# Stored data
┏━━

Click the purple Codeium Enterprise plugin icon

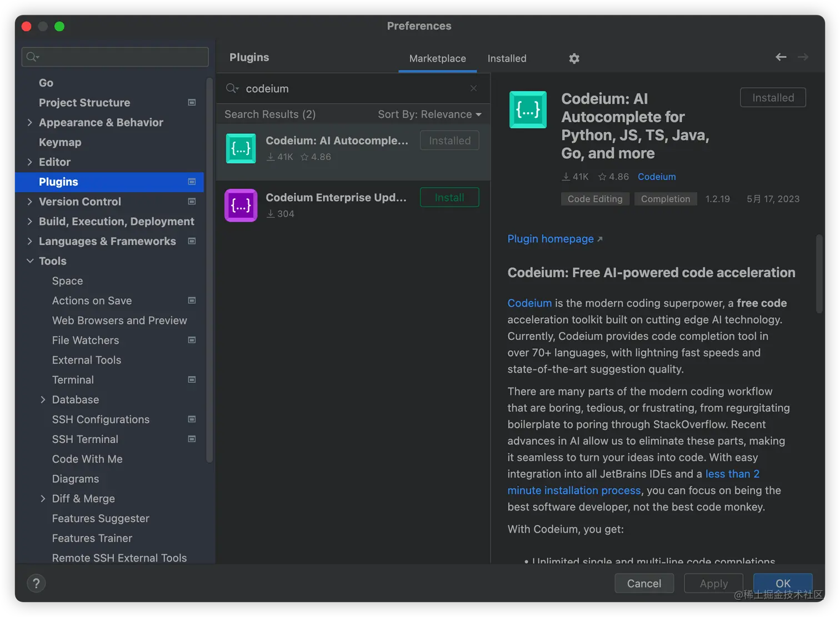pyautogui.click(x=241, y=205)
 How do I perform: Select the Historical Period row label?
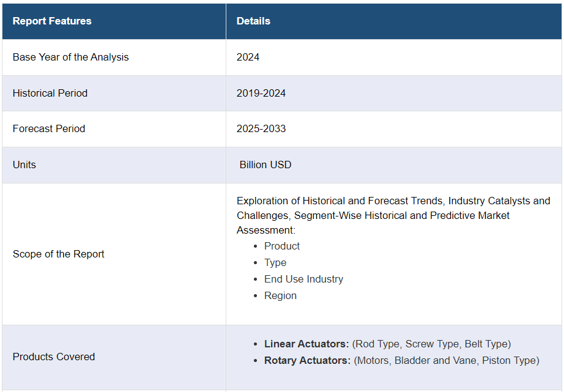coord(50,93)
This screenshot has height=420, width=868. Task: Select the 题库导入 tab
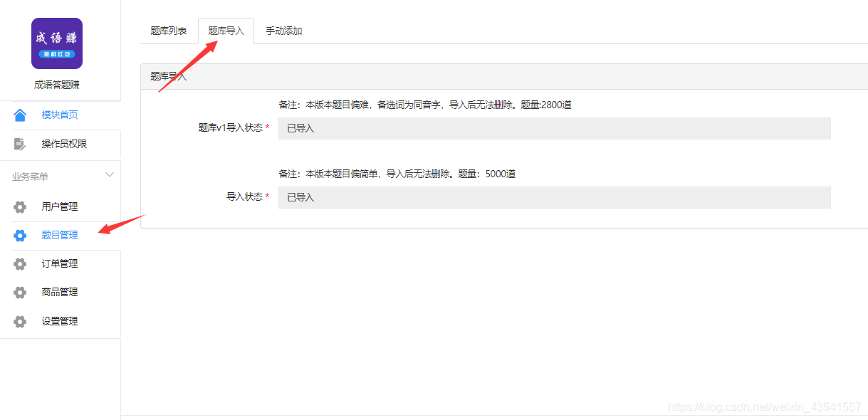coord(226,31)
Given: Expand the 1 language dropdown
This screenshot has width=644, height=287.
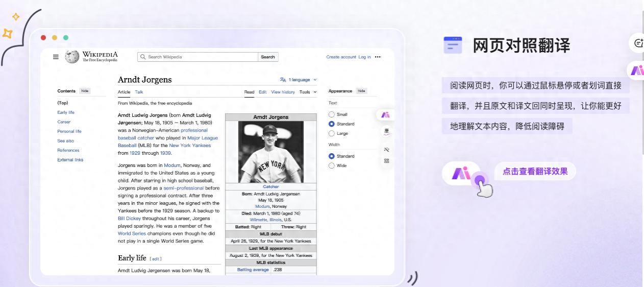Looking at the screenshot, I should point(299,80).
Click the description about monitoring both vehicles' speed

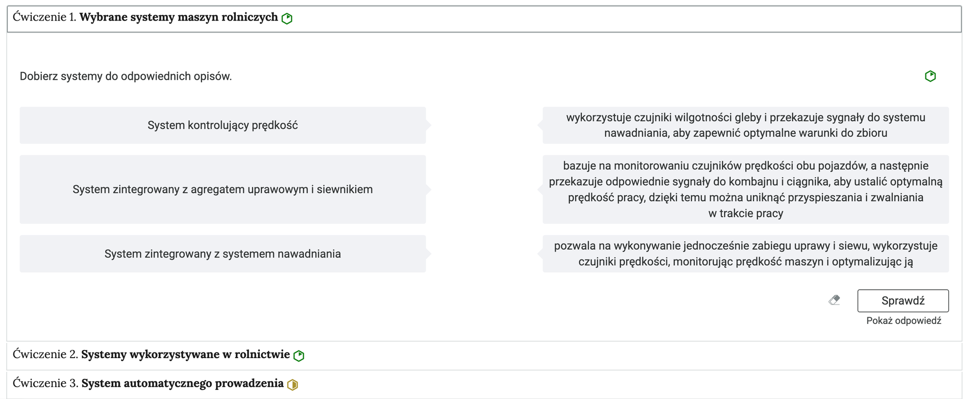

┗━━
┏━━

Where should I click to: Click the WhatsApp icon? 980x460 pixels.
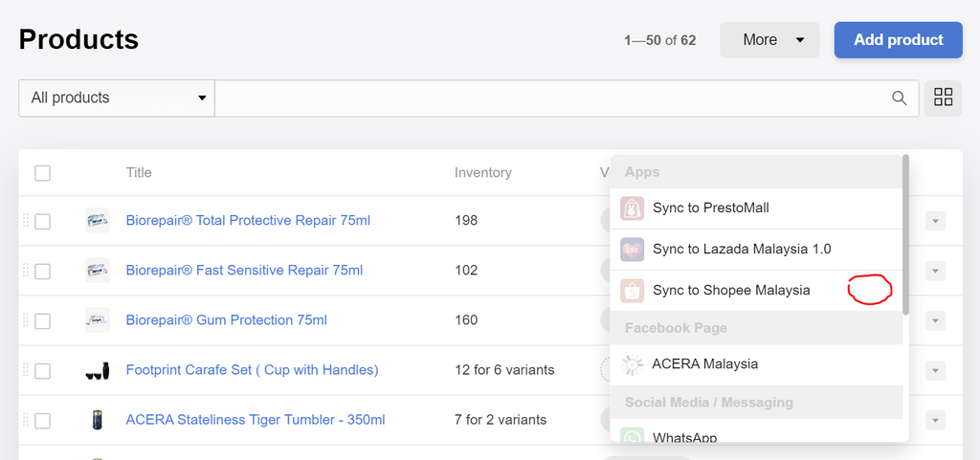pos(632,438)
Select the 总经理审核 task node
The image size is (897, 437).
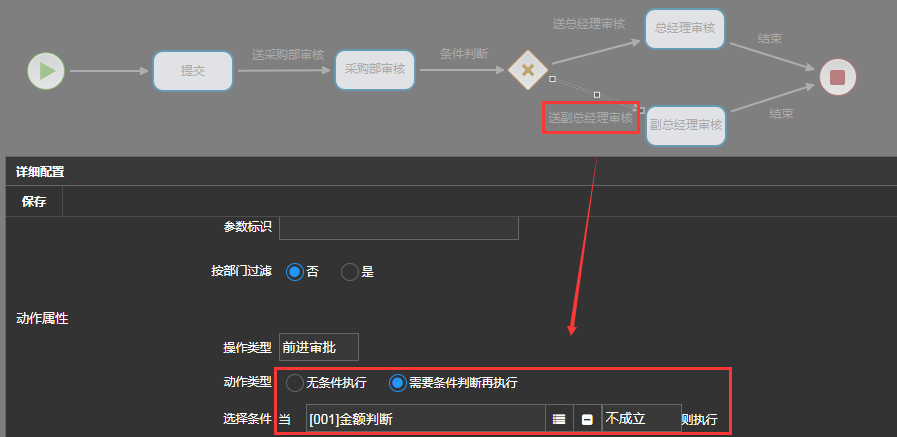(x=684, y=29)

┗━━

Of the lines above, quote exactly those from the one with "Given: Expand the 1 language dropdown" through the one with "Click the description", ends included; pictures stay out.

# ANSWER FOR THIS EXERCISE
Given: Expand the 1 language dropdown
This screenshot has width=644, height=287.
Looking at the screenshot, I should point(299,80).
Click the description about monitoring both vehicles' speed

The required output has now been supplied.